“Slave labor”-powered Chinese fleet destroys West Africa’s fishing industry

That Environmental Justice Foundation (EJF), a London-based NGO, this week published a report on the destructive, largely unregulated and often illegal operations of China’s vast deep-sea fishing fleet.

A particularly troubling chapter of the report looked at the damaging impact of Chinese fisheries on West African countries, where entire coastal communities are teetering on the brink of economic collapse thanks to China’s predatory practices.

The report entitled The Ever-Widening Net: mapping the extent, nature and corporate structures of illegal, unreported and unregulated fishing by China’s flood fleet, accused China of building a huge fleet to fish outside of China’s own depleted waters.

This Chinese Deep Sea Fleet (CDWF) employs “destructive practices such as bottom trawling and the use of forced, bonded and slave labor and smuggled crews” to steal vast fishing harvests from communities along the African coast.
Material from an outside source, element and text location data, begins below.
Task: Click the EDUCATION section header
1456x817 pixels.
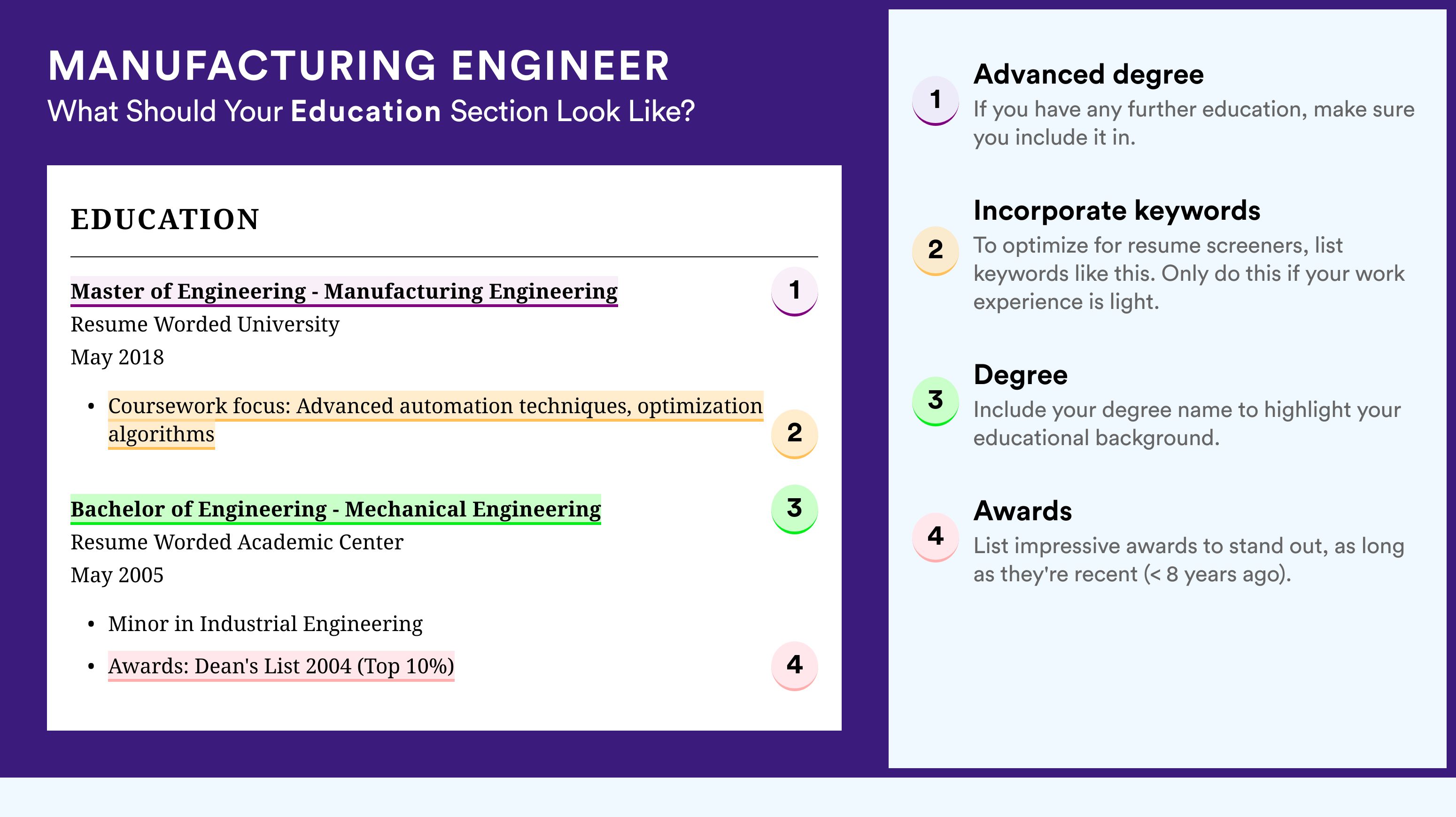Action: tap(164, 219)
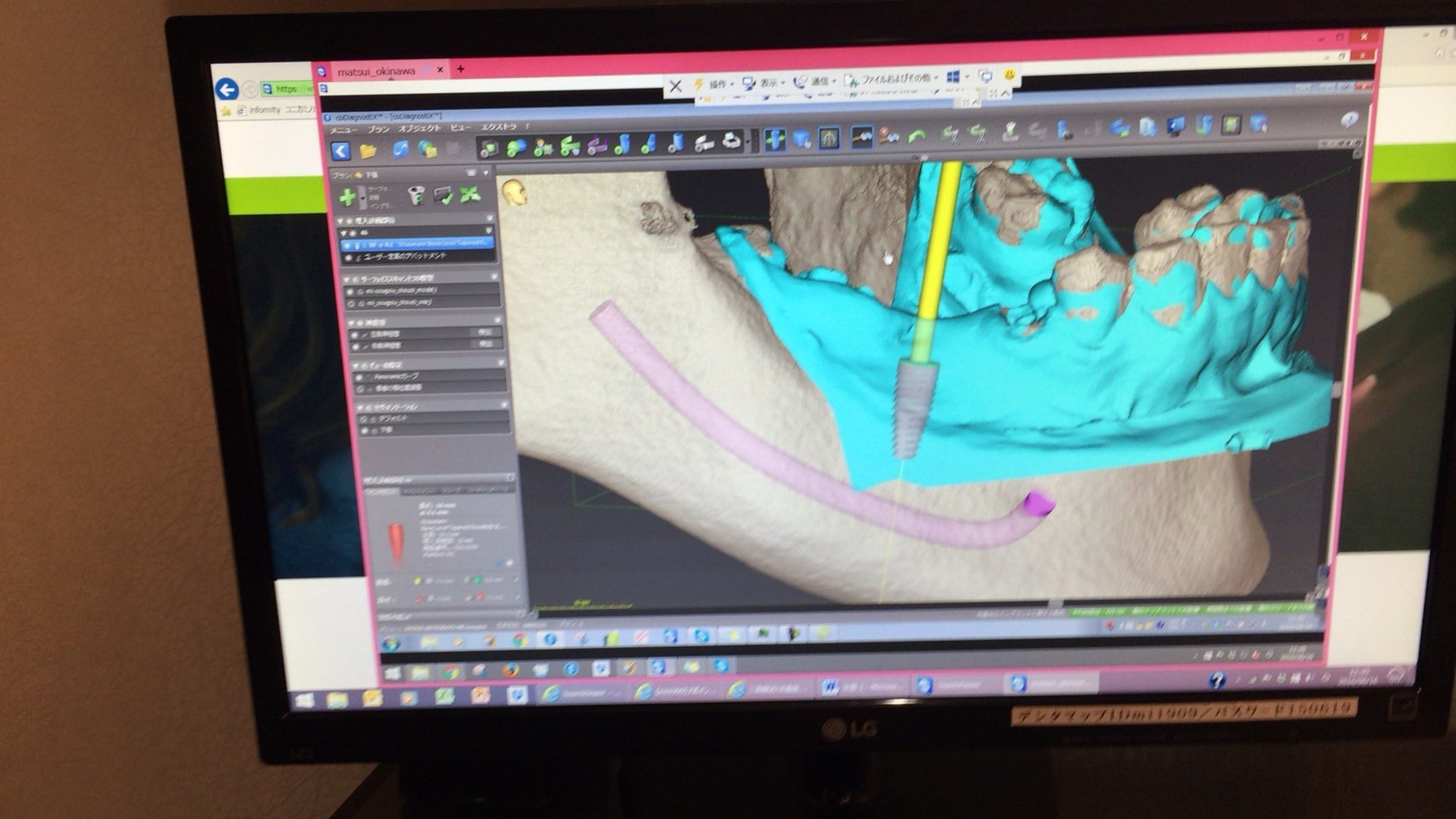Screen dimensions: 1456x819
Task: Click the green undo arrow in toolbar
Action: (917, 136)
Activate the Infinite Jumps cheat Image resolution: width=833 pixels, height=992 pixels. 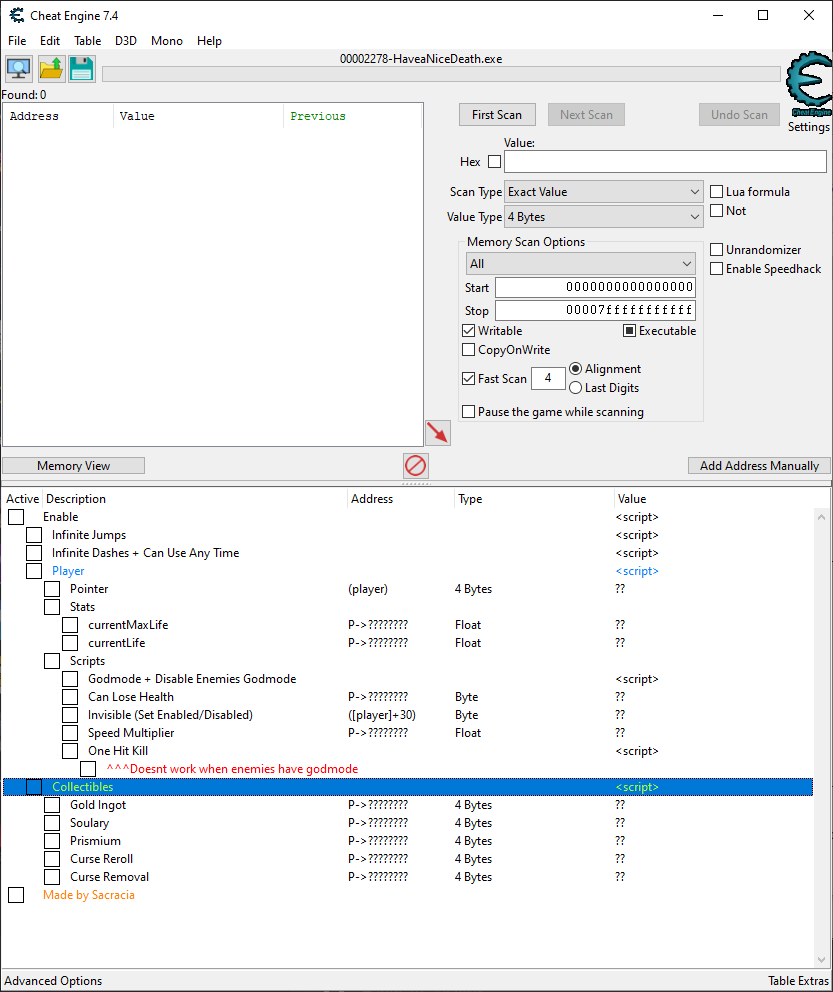[34, 534]
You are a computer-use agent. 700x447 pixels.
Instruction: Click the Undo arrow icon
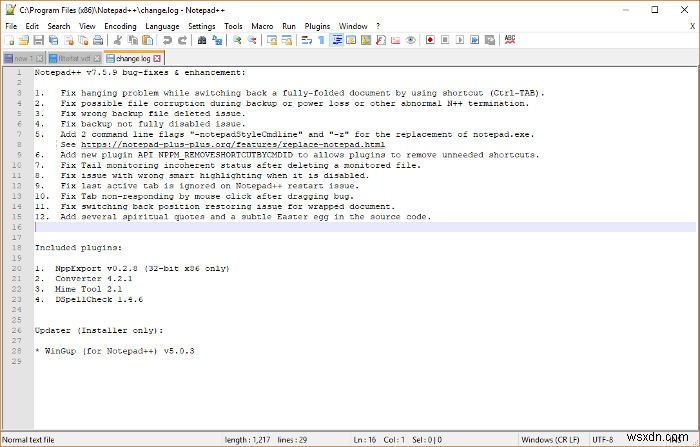pos(167,40)
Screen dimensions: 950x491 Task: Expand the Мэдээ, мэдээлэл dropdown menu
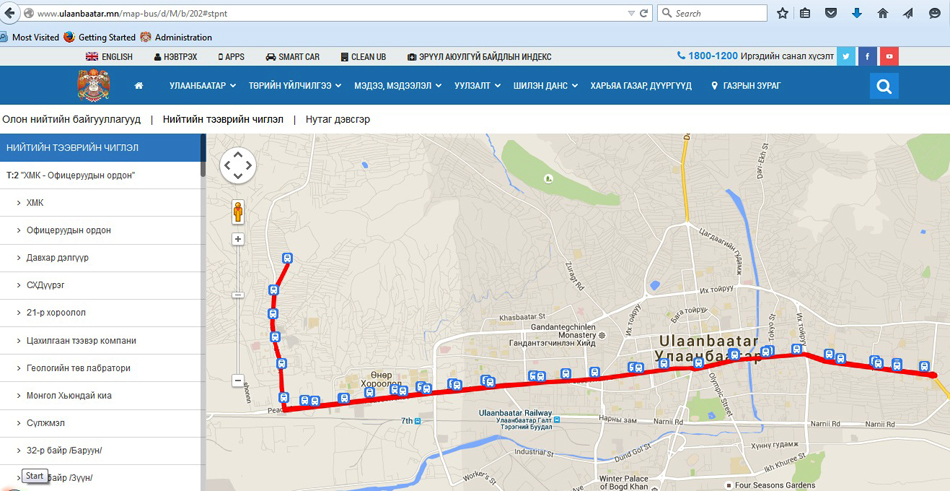point(397,86)
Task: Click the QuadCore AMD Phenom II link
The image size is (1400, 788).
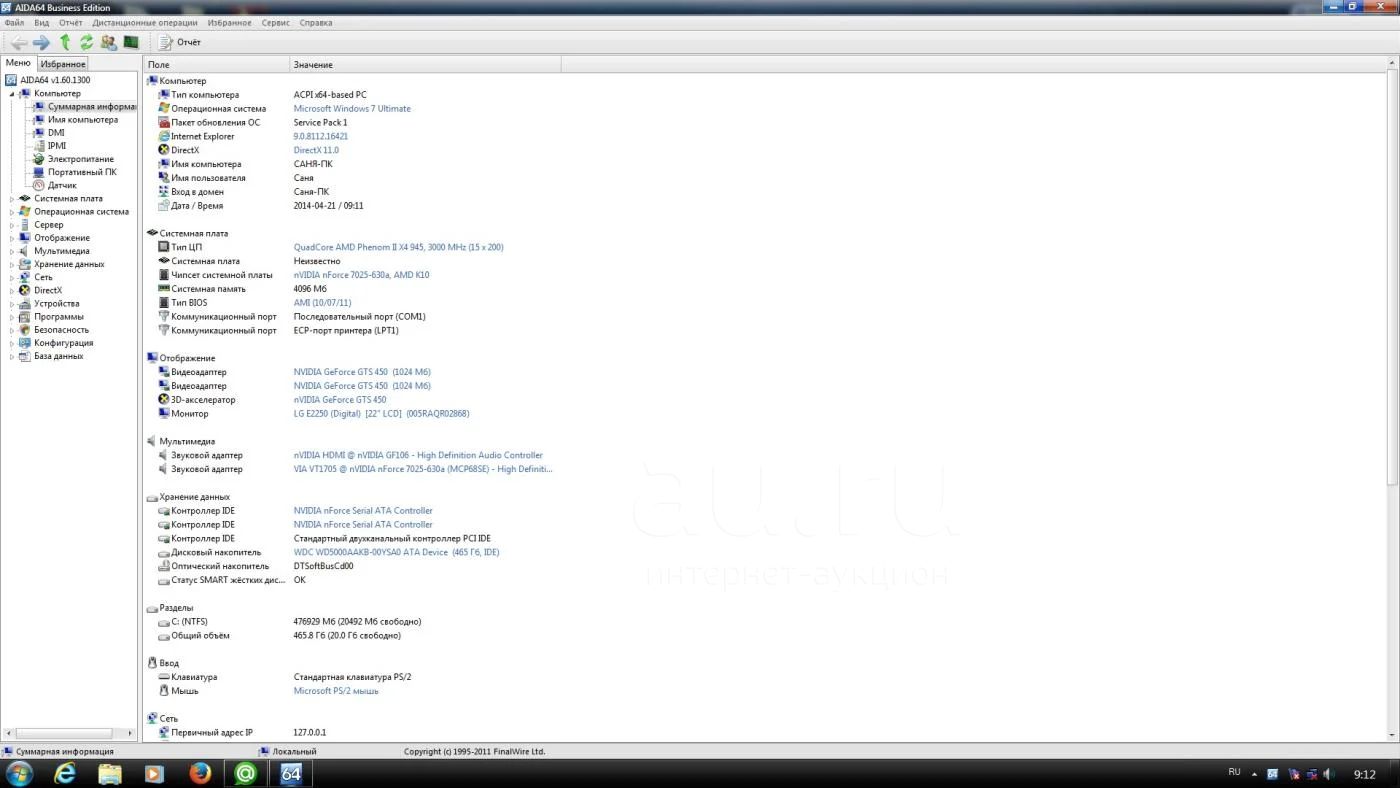Action: (x=398, y=247)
The EFJ blamed “a lack of transparency and opacity in seafood supply chains, limited monitoring, inspection and surveillance capacity, poor governance and corruption” for allowing these practices to continue.

The report took a dim view of deep-sea fleets in general, but singled out China for its “size and global reach” and penchant for overfishing in vulnerable regions like the African coast.

The most alarming case study for China’s practices was Ghana, where Chinese industrial fisheries have depleted stocks so badly that Ghanaian fishermen come home with empty boats and have little choice but to buy back their own local fish from Chinese corporations. This situation is so common that Ghanaians have a word for it: Saiko.

China has invaded Ghana so aggressively that EJF estimates nearly 90 percent of the local trawler fleet is now controlled by Chinese companies operating through Ghanaian front companies. Ghana’s coastal canoe fishermen can hardly hope to compete with these trawlers; According to the EJF, over 70 percent of local fishermen say their living conditions have deteriorated in the past five years, and half of them said they “did not have enough food in the last year”.

An Indonesian fish worker receives a bag from another boat at a local fishing port near the Keelung coast September 28, 2015 as Typhoon Dujuan approaches Taiwan. (Photo credit should read SAM YEH/AFP via Getty Images)

The report revealed that 70 percent of canoe fishermen said their gear had been damaged by close encounters with the trawlers. Some say they were evicted from the trawlers with “threats and abuse.”

The report accused Chinese trawlers of deliberately targeting small fish populations near shore and wiping them out by catching juvenile fish before they have a chance to breed. This leaves local communities with little choice but to get involved Saiko Trade in frozen fish harvested by the Chinese in deeper waters where canoes cannot reach.

The impact of these activities on coastal communities is catastrophic. EJF found that Ghanaian women, who normally do the shore-end canoe fishing business, are turning to prostitution in increasing numbers as fishermen come home empty-handed.

The report noted that other human rights abuses by the CDWF “are becoming evident” as the fleet comes under increased international scrutiny. In May 2021, US Customs and Border Protection banned imports from China’s Dalian Ocean Fishing company for allegedly abusing Indonesian migrant workers on board its ships.

EJF interviewed Indonesian crew members who reported “physical abuse, intimidation and threats, withholding and deductions from wages, debt bondage, abusive working and living conditions and excessive overtime”.

Aboard a particularly notorious Chinese ship, the Indonesian crew reported that they shared a toilet with 22 men, had their passports confiscated, and were forced to “eat fish otherwise used for bait” that had been “poorly treated.” Saltwater” was hunted.

The Indonesians also said the Chinese crew beat them during a hellish voyage that lasted 13 months because of the ship’s ability to tranship its catch and receive supplies at sea. Four of the Indonesian crew of that ship died, one of them on board the ship, after the captain refused to return to port for medical care.

Ghanaians working on Chinese ships reported similar abuses, along with “shabby” housing, “food of very little nutritional value” and “hardly drinkable water” that often caused illness.

“Illegal fishing and overcapacity in Ghana’s trawling sector are having a disastrous impact on coastal communities across the country,” said EJF CEO Max Schmid Voice of America News (VOA) on Thursday.

The growing network concluded by asking the Chinese government to better monitor the activities of its deep-sea fleet, make ship ownership more transparent and cooperate with international organizations on environmental and human rights issues. As VOA has indicated, these pleas are likely to fall on deaf ears, as Chinese officials and state media adamantly deny any sort of problem with its deep-sea fleet or industrial fishing practices.

The EFJ report also offered some advice to local governments and national authorities, including a plethora of proposals to do away with the paperwork China has built over its fishing fleet, enforce licensing laws more tightly and enact regulations against the use of destructive fishing gear. A system was also recommended that would allow foreign and immigrant CDWF crew members to report abuses securely and anonymously.

Leave a Reply

Your email address will not be published.